I tried to make sense of the clues piled before me. Nondescript black pumps suggested an older woman; Vietnamese celebrity magazines suggested a teenager; a how-to book on importing and exporting suggested an entrepreneur; and the Lucky Brand jeans, torn beyond usefulness, suggested young, female, fashion-conscious.

A white man in his late 30’s (the landlord?) came out of the house as I struggled to free the Sputnik’s cord from under a box. “Hi,” I called out. “Do you mind?”

He didn’t. “There’s more,” he offered on his way back in.

The man next appeared in the side yard. He put one arm around the shoulder of a life-size cement boy wearing a conical cement straw hat. I eyed the weighty garden ornament. “He’ll fit in my car,” I called out.

The man replied, cheerily enough, “He’s going with me.” Instantly I was embarrassed at my bald gluttony.

Moments later, a woman came out of the house. She was Asian and about the same age as the man, who may well have been her husband. She seemed as likely as not to want to start a business and wear Lucky jeans. We exchanged hellos; hers was smileless. She dumped a garbage bag and turned back inside. I replaced one jumble of presumptions with another. Bankruptcy? Divorce? It could be the opposite–a bigger house, time to start a family–but she had looked so grim. Or was that look for me?

These piles are always fraught; they are hurried and put off until the last minute because they contain the stuff no one wants to acknowledge or deal with or let go. And maybe no one truly lets go; maybe the woman’s vision of their destiny was disrupted by my pawing through. Perhaps she didn’t see the public thoroughfare of the street as automatic license to dig through her life, even those pieces she had rejected.
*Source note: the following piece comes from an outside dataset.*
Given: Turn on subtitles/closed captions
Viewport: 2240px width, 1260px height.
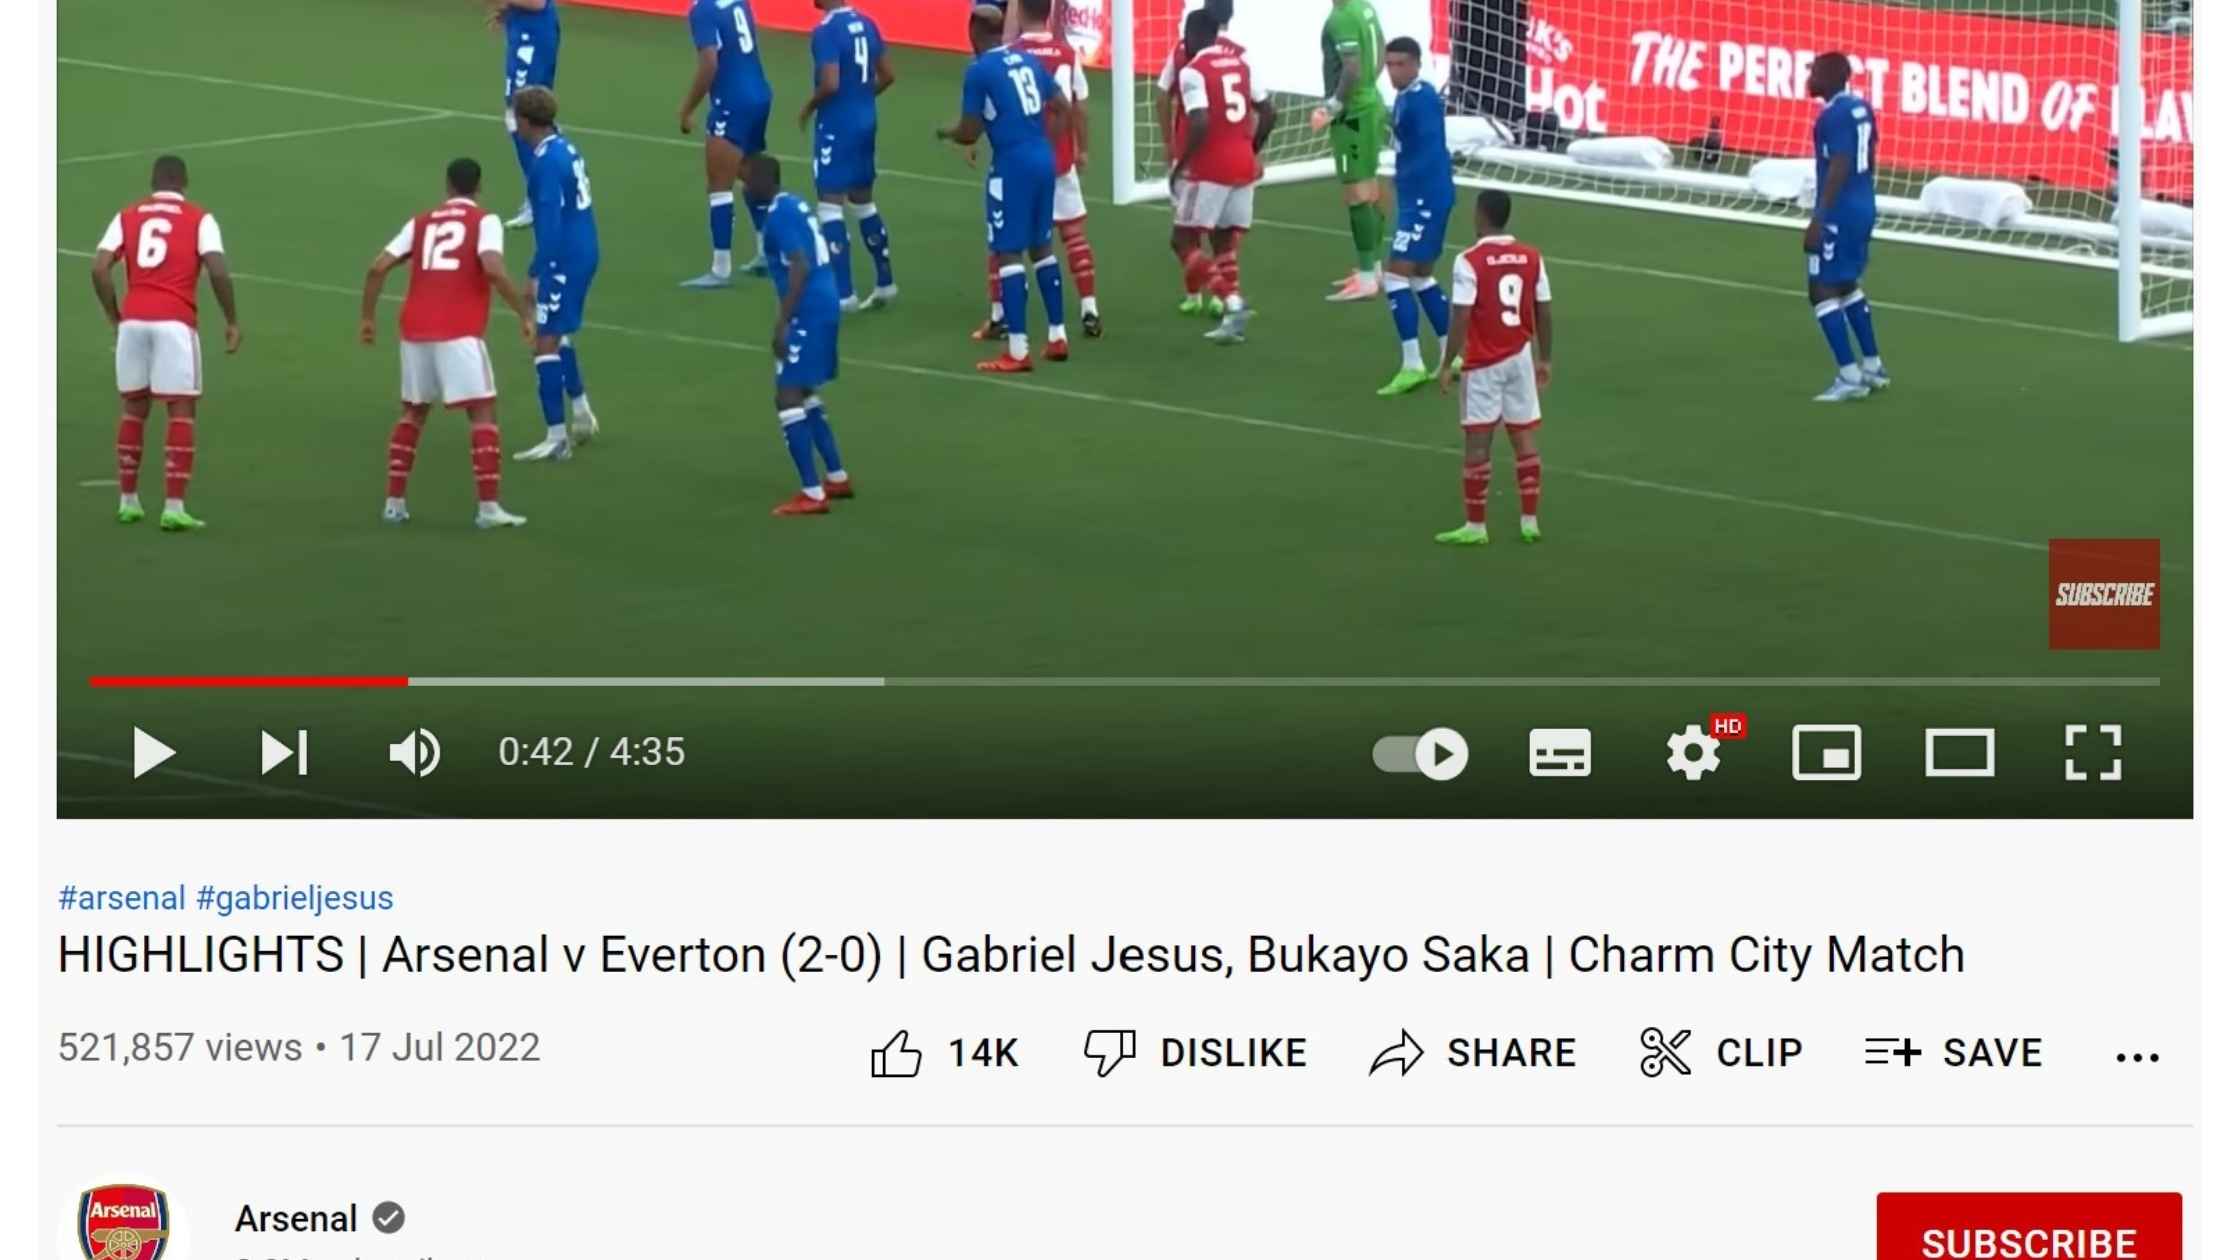Looking at the screenshot, I should [1559, 752].
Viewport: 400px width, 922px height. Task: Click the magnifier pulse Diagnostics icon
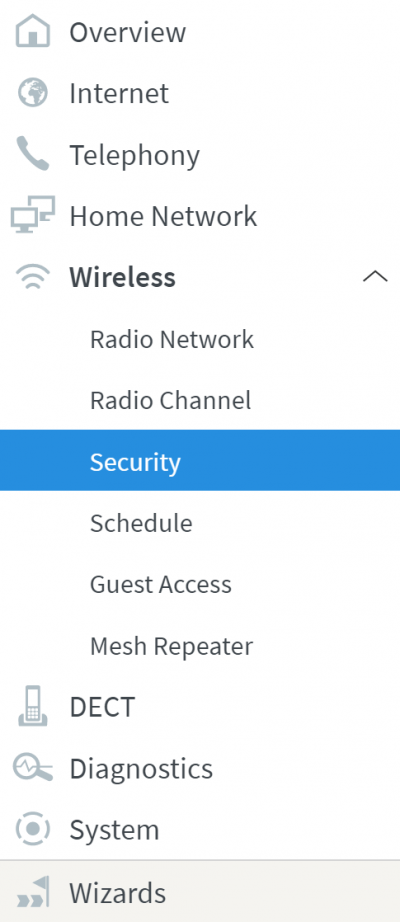click(x=33, y=768)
Two days later, I’m scouting the neighborhood again. I don’t harbor much hope; there’s no trash pickup for another week. But I drive past the house anyway. The sidewalk is clean; the cement boy is gone. People always tell me (gently, as if on the brink of an intervention) that my house is full of stuff. It is full, I agree, but of life and the pulse of histories murmuring all around me. Stolen, perhaps, but cherished nonetheless.